Opinião: O Ano da Dançarina, de Carla M Soares

O Ano da Dançarina Carla M Soares Editora: Marcador Sinopse : No ano de 1918, o jovem médico tenente Nicolau Lopes Moreira regr...


O Ano da Dançarina
Carla M Soares

Editora: Marcador

Sinopse: No ano de 1918, o jovem médico tenente Nicolau Lopes Moreira regressa da Frente francesa, ferido e traumatizado, para o seio de uma família burguesa de posses e para um país marcado pelo esforço de guerra, pela eleição de Sidónio Pais e pela pobreza e agitação social e política. No regresso, Nicolau vê-se confrontado com uma antiga relação com Rosalinda, dançarina e amante de senhores endinheirados, e com as peculiaridades de uma família progressista. Enquanto a Guerra se precipita para o fim e, em Lisboa, se vive a aflição da epidemia e da difícil situação política, a família experimenta o medo e perda, e Nicolau conhece um amor inesperado enquanto trava as suas próprias batalhas contra a doença e os próprios fantasmas. Este é um romance de grande fôlego, histórico, empolgante e profundo, sobre a superação pessoal e uma saga familiar num tempo de grande mudança e turbulência em Portugal. 


OPINIÃO: O primeiro livro de Carla M Soares saiu em 2012. Ainda me lembro da febre que trazia comigo naquela altura de querer conhecer novos autores portugueses e a Carla foi uma dessas promessas que se concretizou. Com este seu quarto romance, todas as dúvidas que ainda ousassem existir são obrigadas a dissiparem-se. Estamos perante uma escritora que cresce a cada obra, sendo que O Ano da Dançarina marca a entrada num novo patamar. À semelhança das obras anteriores o registo mantém-se dentro do romance histórico, mas apercebi-me, a certa altura, que quase parecia estar a ler outra autora. Não digo isto num sentido depreciativo, pelo contrário, acho que existe uma maturidade e um atrevimento que transmitem uma maior "segurança" ao leitor, no sentido de realmente sentirmos que estamos a ler uma grande escritora.

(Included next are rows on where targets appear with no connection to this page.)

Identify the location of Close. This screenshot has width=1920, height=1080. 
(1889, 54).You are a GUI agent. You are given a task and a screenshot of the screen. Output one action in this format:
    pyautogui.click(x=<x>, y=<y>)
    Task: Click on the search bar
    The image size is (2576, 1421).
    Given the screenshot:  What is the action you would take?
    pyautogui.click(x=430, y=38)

É verdade que não sou a maior especialista em romances históricos e, dependendo muito do estilo de escrita, nem sempre tenho a devida paciência para a carga de informação que muitas vezes é despejada. Nisso, a Carla M Soares destacou-se. Acho que do que mais gostei neste O Ano da Dançarina foi precisamente a forma como senti que a cada página aprendia mais um pouco, enquanto me fixava na parte mais sensível - as vidas e personalidades das várias personagens que me iam sendo apresentadas. Isso e também o facto de ter duas personagens femininas fortíssimas. A Carla vai-me desculpar por referir isto novamente, mas lembro-me que o maior entrave à sua escrita naquele primeiro romance tinha sido a minha implicação com a sua protagonista. Desde então, de livro para livro, também os protagonistas têm ganho mais textura e mais fibra, aproximando-se assim muito mais do leitor. Há também que destacar o belo trabalho que a editora fez com a capa e que a autora fez com o título. O Ano da Dançarina é um título super inteligente e que tem muito mais a dizer do que o que possa parecer à primeira vista. 

Depois desta leitura, a família Lopes Moreira fica guardada nos nossos corações de forma muito especial. Gostei muito de Nicolau, sim, mas confesso que gostaria de ter sabido mais sobre César. Eu sei, eu e a minha queda para as estrelas cadentes! A Bernarda, a irmã, é das minhas. E que bom que haja romances que reafirmem a coragem das mulheres ao longo da história. Mesmo o foco tendo sido no regresso traumático da guerra de Nicolau, achei que a tipografia teve uma importância bastante elevada também. Cecília foi um misto de emoções. E acho que quando a encontrarem na história por vezes vão ter expectativas que nem sempre são cumpridas, mas que são compreendidas. E o seu avô! Mas que senhor mais adorável! Claro que há mais personagens das quais podia falar, mas deixo isso convosco. A narrativa está a um ritmo muito bom, a acção e a descrição estão muito bem equilibradas e os diálogos são dinâmicos e oportunos. Parabéns, Carla M Soares, aqui está uma obra digna de ser lida do princípio ao fim só com pausas para o indispensável.